Posted: Fri Apr 24, 2020 9:06 pm
by Cinematheque_Van
Hello,

I'm using this shutdown period to research building a new dedicated workstation for converting digital film files to dcps using DCP-o-matic. We've been using DCP-o-matic for years, including recommending it to all of our rental clients. As a cinema, we've never wanted to be in the 'business' of DCP creation but we're finding the burden increasingly being placed on our shoulders and at the last minute. Our current average transcode time is about 13 hours for a typical feature film. Ideally we'd like to bring that down to 30 minutes or less, as we still need 30-60 minutes to ingest on to server.

● **Entries for locating text and elements**:
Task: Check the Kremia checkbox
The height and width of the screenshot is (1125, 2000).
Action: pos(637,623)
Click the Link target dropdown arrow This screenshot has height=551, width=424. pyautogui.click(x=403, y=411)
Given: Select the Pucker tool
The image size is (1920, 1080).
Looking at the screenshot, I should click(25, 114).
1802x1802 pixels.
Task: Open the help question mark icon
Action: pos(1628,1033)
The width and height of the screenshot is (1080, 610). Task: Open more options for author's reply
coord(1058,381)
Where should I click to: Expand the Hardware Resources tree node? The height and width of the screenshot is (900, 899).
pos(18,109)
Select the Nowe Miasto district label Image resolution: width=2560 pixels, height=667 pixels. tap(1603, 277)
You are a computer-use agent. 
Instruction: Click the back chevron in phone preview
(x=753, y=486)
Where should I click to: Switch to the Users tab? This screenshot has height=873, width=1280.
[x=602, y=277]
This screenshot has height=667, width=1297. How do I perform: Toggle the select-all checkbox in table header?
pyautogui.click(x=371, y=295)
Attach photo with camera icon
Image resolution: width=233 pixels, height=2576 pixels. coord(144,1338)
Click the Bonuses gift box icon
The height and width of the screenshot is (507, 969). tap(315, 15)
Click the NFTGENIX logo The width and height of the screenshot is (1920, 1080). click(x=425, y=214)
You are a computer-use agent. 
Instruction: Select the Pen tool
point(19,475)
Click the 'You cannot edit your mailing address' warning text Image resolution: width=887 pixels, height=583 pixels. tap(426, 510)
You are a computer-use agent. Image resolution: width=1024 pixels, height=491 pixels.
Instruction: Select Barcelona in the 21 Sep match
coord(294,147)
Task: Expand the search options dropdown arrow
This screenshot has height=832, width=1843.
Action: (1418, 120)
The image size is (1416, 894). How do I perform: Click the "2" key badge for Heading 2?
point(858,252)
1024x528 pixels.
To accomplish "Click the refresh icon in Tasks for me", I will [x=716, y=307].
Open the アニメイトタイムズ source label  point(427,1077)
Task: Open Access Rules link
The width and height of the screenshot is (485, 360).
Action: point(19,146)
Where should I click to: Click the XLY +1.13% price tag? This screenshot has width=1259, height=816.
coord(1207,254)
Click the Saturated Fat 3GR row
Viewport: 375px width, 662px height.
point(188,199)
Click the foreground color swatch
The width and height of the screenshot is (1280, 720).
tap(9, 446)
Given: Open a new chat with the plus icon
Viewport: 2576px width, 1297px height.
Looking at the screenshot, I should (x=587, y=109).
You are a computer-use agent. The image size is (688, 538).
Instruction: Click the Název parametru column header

● **Job A**: In the forum post about building a DCP workstation, list every duration given with a number.
● **Job B**: Extend the forum post about building a DCP workstation, starting after its last sentence.

● **Written reply A**:
- about 13 hours
- 30 minutes or less
- 30-60 minutes

● **Written reply B**:
The broad strokes of what I have in mind would be an Ubuntu OS, Ryzen Threadripper 3970X, 32 GG of RAM, and a 1 TB SSD. Does anyone here have experience with a similar system and can give an estimate for DCP-o-matic creation rates? Is Cinebench the closest benchmark I should be looking at for performance, or is there something closer out there? I'm also planning on putting a blu-ray optical drive in, to enable ripping of optical media and converting to DCP, and the planned installation of USB 4.0 when it comes to market. Will it be more efficient to write to internal SSD and then transfer to a portable HD Dor write directly to portable HDD? Any important considerations when selecting a motherboard for this application other than the correct socket?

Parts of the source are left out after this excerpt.